En plena crisis turística por el Covid-19, la multinacional capitaliza la filial que se hizo con la licencia para proceder a adquirir los terrenos.

Nuevo capítulo en el tortuoso proceso para que el grupo estadounidense Hard Rock construya un complejo hotelero y de juego junto al parque temático Port Aventura, en los términos de Vila-seca y Salou (Tarragonès). La empresa controlada por la tribu india Semínola, originaria de Florida, ha suscrito una ampliación de capital de 66,51 millones de euros en Hard Rock BCN IR, la filial a quien la Generalitat otorgó en 2018 la quinta licencia para abrir un casino en Catalunya.

A pesar de tratarse de un proyecto que podría acarrear una inversión de hasta 2.000 millones de euros, hasta ahora Hard Rock BCN IR tenía un capital de sólo 60.000 euros, el mismo con el que se constituyó en 2018. Ahora, la sociedad ha elevado su capital suscrito a 66,57 millones, aunque de la ampliación de capital sólo han sido desembolsados 16,62 millones.

Estos importes no son triviales, sino que Hard Rock se limita a cumplir con las cifras mínimas exigidas por el concurso público que convocó el Govern para otorgar la licencia de casino. Según el contrato, la sociedad titular de la licencia debía realizar una ampliación de capital equivalente al 10% del importe de la inversión prevista en el proyecto. Así, los 66,5 millones ahora suscritos equivalen al 10% del presupuesto fijado para la primera fase: 665 millones.

El contrato con el Departament d’Economia también estipulaba reglas sobre las cantidades a desembolsar de una forma efectiva. Así, el 25% de la ampliación de capital, es decir, 16,6 millones, debía desembolsarse durante el primer año de otorgamiento de la licencia, el 50% en el segundo año y el 75% en el tercer año, hasta completar el 100% en el cuarto año.
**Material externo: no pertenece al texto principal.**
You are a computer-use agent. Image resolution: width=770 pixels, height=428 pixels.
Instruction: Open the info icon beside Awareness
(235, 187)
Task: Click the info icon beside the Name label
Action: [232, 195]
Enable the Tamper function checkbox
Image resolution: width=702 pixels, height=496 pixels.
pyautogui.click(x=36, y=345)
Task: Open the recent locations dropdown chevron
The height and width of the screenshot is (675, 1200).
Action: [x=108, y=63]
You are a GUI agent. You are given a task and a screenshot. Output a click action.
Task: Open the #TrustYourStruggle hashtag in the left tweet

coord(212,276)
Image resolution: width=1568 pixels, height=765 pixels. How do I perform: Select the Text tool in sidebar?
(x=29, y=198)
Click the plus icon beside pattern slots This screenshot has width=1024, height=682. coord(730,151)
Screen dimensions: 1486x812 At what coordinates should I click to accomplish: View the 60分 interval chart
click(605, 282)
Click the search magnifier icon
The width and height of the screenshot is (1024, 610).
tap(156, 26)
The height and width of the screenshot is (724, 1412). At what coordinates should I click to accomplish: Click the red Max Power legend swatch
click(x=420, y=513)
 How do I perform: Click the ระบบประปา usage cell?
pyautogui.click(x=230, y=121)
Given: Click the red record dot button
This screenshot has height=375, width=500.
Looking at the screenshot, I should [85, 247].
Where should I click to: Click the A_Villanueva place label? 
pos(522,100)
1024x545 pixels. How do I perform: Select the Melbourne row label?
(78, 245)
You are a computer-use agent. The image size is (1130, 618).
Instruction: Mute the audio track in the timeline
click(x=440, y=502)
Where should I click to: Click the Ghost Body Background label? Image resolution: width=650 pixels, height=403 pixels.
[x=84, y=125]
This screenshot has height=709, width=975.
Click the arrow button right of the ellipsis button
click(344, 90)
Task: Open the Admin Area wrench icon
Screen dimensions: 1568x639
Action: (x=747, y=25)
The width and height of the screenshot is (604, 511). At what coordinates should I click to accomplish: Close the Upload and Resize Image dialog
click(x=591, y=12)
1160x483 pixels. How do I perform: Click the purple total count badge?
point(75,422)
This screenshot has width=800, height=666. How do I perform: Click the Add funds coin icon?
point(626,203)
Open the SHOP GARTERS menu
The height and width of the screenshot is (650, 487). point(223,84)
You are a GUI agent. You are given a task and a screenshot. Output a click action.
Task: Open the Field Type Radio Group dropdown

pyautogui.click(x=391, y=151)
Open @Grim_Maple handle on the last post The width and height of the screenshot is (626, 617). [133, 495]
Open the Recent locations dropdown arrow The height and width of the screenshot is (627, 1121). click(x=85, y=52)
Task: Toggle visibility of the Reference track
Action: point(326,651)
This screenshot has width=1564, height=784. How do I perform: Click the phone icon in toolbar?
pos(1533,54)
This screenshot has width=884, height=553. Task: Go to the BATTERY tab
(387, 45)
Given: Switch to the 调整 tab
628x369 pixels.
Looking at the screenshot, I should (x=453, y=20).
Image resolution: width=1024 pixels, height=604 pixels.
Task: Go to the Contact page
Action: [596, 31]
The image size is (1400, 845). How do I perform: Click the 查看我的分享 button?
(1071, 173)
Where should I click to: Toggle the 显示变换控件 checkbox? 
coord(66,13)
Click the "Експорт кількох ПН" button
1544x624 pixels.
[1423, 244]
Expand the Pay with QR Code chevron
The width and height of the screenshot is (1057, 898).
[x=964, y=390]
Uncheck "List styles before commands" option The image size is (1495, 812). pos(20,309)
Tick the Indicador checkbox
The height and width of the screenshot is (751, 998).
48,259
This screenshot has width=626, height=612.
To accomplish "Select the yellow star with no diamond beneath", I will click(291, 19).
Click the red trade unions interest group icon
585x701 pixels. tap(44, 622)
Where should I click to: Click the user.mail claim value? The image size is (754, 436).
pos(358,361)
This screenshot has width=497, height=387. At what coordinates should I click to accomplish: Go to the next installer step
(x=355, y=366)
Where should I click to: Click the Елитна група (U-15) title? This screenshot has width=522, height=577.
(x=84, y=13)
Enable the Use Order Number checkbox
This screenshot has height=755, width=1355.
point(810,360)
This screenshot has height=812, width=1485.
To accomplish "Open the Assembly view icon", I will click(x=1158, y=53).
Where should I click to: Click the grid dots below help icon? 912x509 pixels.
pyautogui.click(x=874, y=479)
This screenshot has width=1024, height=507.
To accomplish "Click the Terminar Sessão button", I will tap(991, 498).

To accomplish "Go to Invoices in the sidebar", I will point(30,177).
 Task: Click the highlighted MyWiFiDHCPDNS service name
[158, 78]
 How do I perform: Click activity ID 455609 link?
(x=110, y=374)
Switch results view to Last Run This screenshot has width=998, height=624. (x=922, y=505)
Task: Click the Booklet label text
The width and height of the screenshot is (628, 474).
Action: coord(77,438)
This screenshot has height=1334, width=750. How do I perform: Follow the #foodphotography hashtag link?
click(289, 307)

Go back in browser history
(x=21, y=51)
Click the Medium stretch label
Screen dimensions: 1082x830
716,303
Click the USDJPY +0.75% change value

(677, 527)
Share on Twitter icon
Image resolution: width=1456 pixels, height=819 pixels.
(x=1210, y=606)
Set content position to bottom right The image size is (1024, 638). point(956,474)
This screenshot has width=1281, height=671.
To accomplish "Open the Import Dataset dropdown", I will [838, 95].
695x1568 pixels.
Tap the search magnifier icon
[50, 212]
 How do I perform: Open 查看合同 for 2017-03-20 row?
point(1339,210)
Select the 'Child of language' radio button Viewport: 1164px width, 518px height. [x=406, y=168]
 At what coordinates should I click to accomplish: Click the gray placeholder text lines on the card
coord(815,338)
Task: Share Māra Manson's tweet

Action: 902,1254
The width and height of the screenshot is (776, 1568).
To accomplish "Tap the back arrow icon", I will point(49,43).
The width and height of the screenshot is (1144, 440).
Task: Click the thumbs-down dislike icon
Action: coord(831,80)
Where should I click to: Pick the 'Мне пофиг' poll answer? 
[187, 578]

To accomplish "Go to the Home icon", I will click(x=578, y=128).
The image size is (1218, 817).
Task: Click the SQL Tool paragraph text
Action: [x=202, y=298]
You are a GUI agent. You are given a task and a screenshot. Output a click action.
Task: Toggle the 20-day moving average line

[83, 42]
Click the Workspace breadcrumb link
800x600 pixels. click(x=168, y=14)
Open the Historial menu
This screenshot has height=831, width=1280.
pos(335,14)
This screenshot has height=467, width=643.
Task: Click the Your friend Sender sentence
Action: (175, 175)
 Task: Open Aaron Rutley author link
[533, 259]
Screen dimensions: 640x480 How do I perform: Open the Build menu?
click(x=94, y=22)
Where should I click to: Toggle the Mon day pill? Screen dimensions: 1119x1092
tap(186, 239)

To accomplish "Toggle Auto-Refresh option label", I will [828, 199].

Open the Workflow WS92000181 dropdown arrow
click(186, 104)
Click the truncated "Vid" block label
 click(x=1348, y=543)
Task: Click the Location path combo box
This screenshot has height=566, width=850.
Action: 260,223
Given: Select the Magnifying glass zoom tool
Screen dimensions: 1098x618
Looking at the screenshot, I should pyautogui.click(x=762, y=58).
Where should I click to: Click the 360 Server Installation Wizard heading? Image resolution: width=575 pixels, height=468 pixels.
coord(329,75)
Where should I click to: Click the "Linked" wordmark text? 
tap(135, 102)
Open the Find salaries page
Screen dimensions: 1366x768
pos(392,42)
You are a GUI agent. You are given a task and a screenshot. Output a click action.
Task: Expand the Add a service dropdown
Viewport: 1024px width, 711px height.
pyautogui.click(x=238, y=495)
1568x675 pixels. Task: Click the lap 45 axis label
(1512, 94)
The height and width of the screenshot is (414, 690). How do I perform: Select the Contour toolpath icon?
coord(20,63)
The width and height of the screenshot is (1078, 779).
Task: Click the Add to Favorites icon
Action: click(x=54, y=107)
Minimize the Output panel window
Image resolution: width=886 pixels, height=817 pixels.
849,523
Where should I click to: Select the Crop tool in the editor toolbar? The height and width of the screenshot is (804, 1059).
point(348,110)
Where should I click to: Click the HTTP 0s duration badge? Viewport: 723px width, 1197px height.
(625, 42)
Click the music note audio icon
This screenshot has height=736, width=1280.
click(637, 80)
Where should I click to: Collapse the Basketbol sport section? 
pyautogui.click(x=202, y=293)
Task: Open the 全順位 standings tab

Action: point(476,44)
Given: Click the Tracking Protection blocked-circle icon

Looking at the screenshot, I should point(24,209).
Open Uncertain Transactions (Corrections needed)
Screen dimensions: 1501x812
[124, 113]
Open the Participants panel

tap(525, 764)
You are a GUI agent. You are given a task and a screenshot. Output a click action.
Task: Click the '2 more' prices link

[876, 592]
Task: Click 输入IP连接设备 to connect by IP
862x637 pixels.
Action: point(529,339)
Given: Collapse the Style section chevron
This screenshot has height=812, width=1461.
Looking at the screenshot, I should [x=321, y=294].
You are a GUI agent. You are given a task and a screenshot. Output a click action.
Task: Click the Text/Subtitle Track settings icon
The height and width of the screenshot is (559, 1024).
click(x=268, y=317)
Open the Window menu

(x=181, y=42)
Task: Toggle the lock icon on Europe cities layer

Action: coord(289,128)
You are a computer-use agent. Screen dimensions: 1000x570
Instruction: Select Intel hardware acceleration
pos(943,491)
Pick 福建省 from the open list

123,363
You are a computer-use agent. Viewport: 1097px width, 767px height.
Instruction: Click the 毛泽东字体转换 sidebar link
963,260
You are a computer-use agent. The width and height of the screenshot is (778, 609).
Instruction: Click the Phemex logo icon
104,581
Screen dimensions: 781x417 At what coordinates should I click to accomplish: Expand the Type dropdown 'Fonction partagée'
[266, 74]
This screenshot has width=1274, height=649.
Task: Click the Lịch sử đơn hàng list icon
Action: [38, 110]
Pero, ¿por qué ha tardado Hard Rock dos años en efectuar la inyección de fondos a la que estaba obligada?La demora es consecuencia de los múltiplos retrasos que acumuló el proyecto urbanístico y también por la compleja fórmula elegida por el Govern para adquirir los terrenos de 150 hectáreas a CriteriaCaixa. Esta operación se desbloqueó finalmente el pasado 4 de marzo, cuando el Consell Executiu autorizó al Incasòl a comprar la parcela a Criteria por 120 millones no más tarde del 5 de mayo. De forma automática, cuando el Incasòl firme la compra, revenderá el solar a Hard Rock, que ahora ya tiene la sociedad con el capital estipulado. El proyecto, sin embargo, podría volver a embarrancar o acumular retrasos como consecuencia de la crisis turística provocada por la pandemia del Covid-19.